[[ PROVIDED RECORDS open ]]
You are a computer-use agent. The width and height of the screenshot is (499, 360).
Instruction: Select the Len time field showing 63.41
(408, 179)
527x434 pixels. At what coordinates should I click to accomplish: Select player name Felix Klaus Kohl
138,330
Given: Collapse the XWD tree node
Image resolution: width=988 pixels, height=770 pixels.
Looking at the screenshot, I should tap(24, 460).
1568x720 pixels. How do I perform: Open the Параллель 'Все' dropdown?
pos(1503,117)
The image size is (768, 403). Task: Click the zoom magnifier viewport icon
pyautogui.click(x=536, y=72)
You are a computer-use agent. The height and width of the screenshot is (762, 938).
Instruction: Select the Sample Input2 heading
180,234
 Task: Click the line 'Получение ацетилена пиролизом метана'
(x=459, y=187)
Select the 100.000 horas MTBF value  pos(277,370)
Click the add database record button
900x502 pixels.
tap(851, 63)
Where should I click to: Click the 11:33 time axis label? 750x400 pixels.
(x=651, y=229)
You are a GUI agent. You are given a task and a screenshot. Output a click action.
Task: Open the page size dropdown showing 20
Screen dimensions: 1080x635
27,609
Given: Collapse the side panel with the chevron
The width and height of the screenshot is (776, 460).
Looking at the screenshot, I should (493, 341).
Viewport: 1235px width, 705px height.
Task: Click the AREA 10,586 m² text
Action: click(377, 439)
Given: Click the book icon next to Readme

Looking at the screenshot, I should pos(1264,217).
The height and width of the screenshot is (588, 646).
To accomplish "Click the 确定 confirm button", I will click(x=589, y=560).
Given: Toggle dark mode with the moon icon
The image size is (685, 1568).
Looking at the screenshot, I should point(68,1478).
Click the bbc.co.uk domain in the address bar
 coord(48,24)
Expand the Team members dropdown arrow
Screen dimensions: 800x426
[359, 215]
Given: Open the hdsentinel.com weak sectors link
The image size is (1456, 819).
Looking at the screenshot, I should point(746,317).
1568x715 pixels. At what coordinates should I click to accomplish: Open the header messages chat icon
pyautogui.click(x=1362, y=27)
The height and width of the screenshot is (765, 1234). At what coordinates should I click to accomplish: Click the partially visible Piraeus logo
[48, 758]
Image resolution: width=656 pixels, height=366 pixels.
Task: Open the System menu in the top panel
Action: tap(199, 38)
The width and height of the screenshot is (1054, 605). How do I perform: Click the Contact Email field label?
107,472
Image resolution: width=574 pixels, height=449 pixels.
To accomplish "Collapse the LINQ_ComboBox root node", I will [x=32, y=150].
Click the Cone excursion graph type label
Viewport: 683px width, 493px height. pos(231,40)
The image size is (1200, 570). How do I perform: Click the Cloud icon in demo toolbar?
[[ PROVIDED RECORDS closed ]]
▸ **TASK**: Copy range, inclusive: the line holding "Click the add database record button" to the line holding "Given: Toggle dark mode with the moon icon". Reproduce exactly those lines of the records above and no others.

▸ **EXERCISE SOLUTION**:
Click the add database record button
900x502 pixels.
tap(851, 63)
Where should I click to: Click the 11:33 time axis label? 750x400 pixels.
(x=651, y=229)
You are a GUI agent. You are given a task and a screenshot. Output a click action.
Task: Open the page size dropdown showing 20
Screen dimensions: 1080x635
27,609
Given: Collapse the side panel with the chevron
The width and height of the screenshot is (776, 460).
Looking at the screenshot, I should (493, 341).
Viewport: 1235px width, 705px height.
Task: Click the AREA 10,586 m² text
Action: click(377, 439)
Given: Click the book icon next to Readme

Looking at the screenshot, I should pos(1264,217).
The height and width of the screenshot is (588, 646).
To accomplish "Click the 确定 confirm button", I will click(x=589, y=560).
Given: Toggle dark mode with the moon icon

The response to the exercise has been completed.